Kai Fischer macht das Licht
Autor: Bayerische Rundschau
, Dienstag, 07. Juli 2026
Ein Blick hinter die Kulissen auf die teure Technik der Naturbühne Trebgast
Kai Fischer hat auf der Naturbühne den totalen Überblick. In mehrfacher Hinsicht. Von seiner Arbeitsloge aus - hinter und oberhalb der Zuschauerränge - hat er Einblick in jede Ebene und Ecke der Bühne. Neben ihm liegt das Manuskript des Stücks, das gerade gespielt wird und vor ihm das elektronische Steuerpult für die Beleuchtung der Bühne. Daneben und darüber vier Bildschirme, die anzeigen, was wo gerade in Betrieb ist.
Das sind aber nicht nur die zehn großen beweglichen Scheinwerfer, die unter dem Dach über dem Zuschauerraum hängen. Es gibt noch mehr einzelne Leuchten oder Lichtlein, die über die ganze Kulisse und je nach Stück auch in den Bäumen verstreut sind. Die sind jedoch nicht verkabelt, wie die großen Scheinwerfer, aber trotzdem steuerbar: per Funk.

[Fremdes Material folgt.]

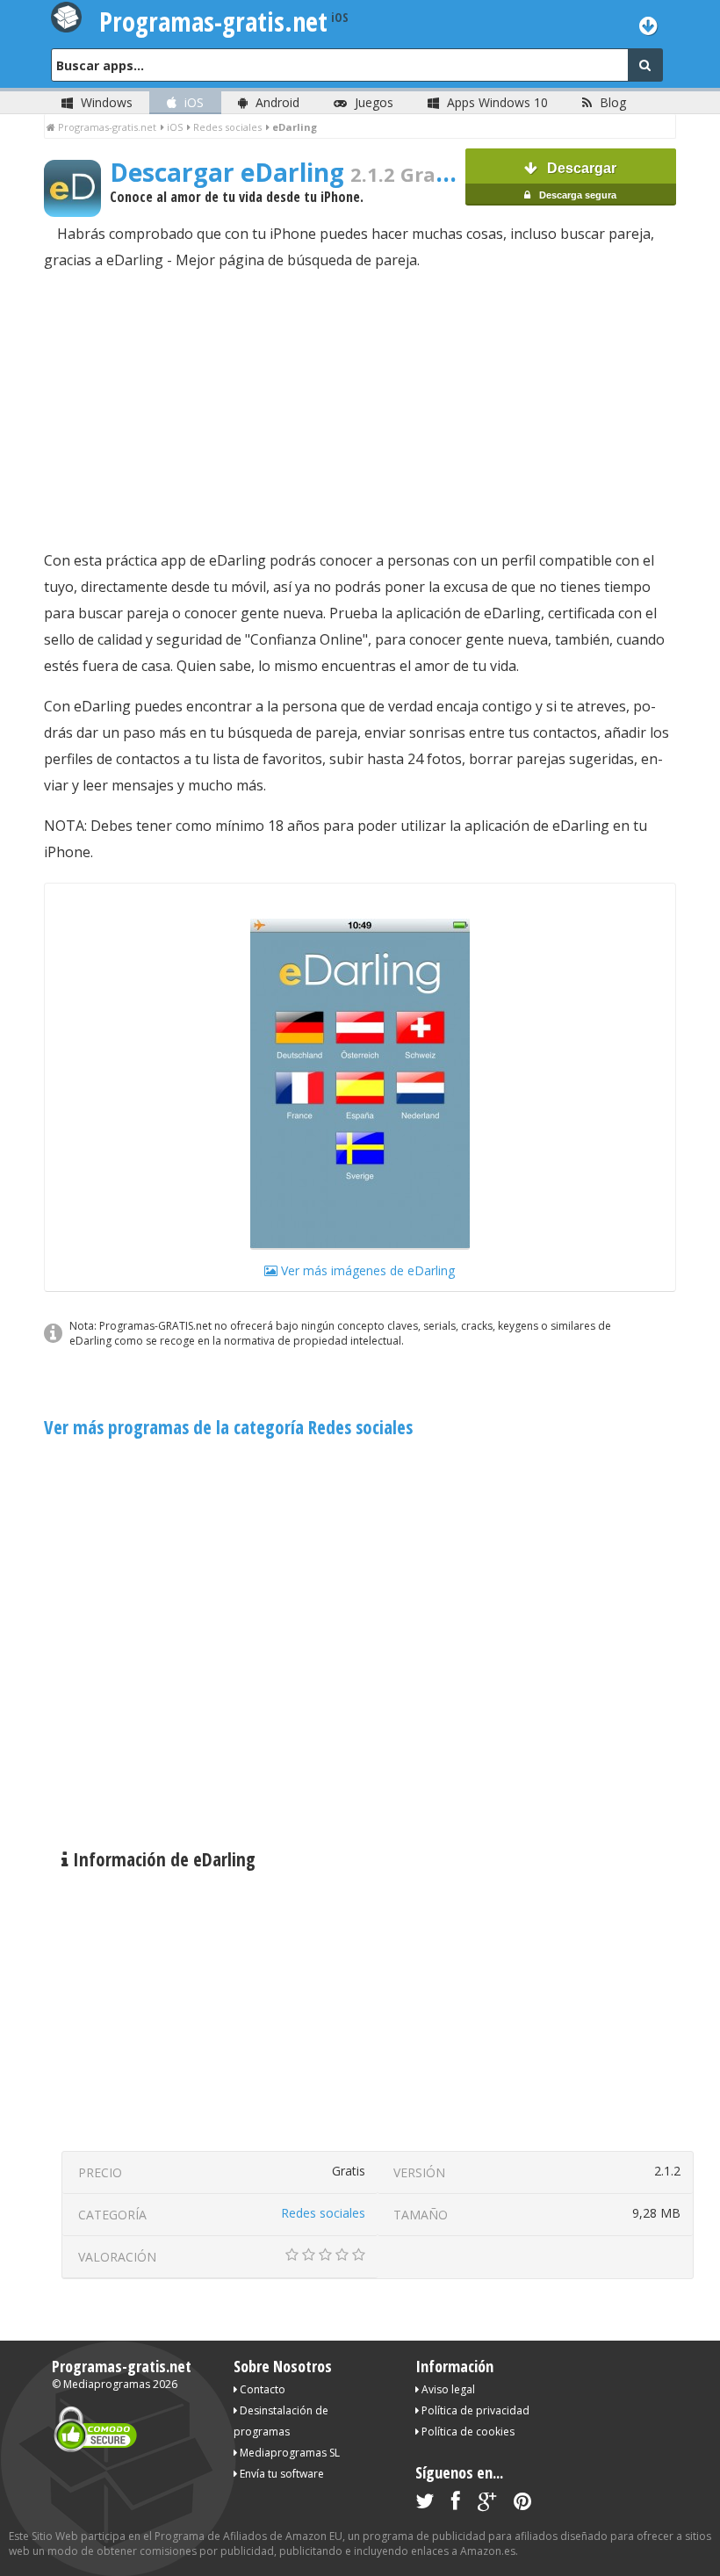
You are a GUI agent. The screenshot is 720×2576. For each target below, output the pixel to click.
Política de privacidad (474, 2410)
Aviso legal (447, 2389)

„Insgesamt“, sagt Naturbühnen-Chef Sigurd Sundby, „haben wir dank Sponsoren bis jetzt wohl eine Viertelmillion Euro in eine neue Beleuchtungs- und Tonlage gesteckt. Dazu kilometerlang Kabel und Glasfaser unsichtbar verbaut. Alles ist jetzt mit LED, was uns zwar einiges gekostet hat, sich aber schnell amortisiert. Denn nach dieser Umstellung haben wir in einer Spielsaison so viel Strom eingespart, wie wir vorher in zwei Spielzeiten verbraucht hatten“.
Ist so viel technischer Aufwand nötig? Kai Fischer sagt dazu ganz klar „Ja. Wir machen ja nicht nur Licht an, damit die Leute bei Dunkelheit sehen, was gespielt wird. Wir sind Teil der Inszenierung und, wenn man es näher beschreiben will, wir sind für die jeweilige Stimmung zuständig. Tauchen die Bühne oder nur Teile davon in Farben, die die Handlung unterstreichen, oder setzen harte Spots auf bestimmte Personen, und machen auch mal richtiges Feuer“.
Mit „wir“ meint Fischer nicht nur sich selbst. Denn in der Regel ist die Technik mit zwei bis drei Personen besetzt: Er selbst für die Beleuchtung, noch jemand für den Ton und ein Dritter, wenn einzelne oder auch bewegte Bilder auf die Kulissen der Bühne projiziert werden sollen.
Das ist aber von Stück zu Stück verschieden. So kann die Bühne dann auch mal (optisch) in Flammen aufgehen oder irgendwelche Traumbilder auf den Felsen erscheinen - oder Theaternebel aus Felsritzen aufsteigen, wenn es besonders mystisch werden soll.
Das alles braucht jedoch Vorbereitungen, Absprachen und Ideen. Aber auch penible Planung, denn am Ende muss die ganze Anlage entsprechend programmiert werden, „was wir in Trebgast alles selbst machen“, sagt Kai Fischer nicht ohne Stolz. Denn in großen Schauspielhäusern gibt es dafür extra Spezialisten wie auch Inspizienten, die dann während der Vorstellungen die verschiedenen Szenenwechsel anweisen.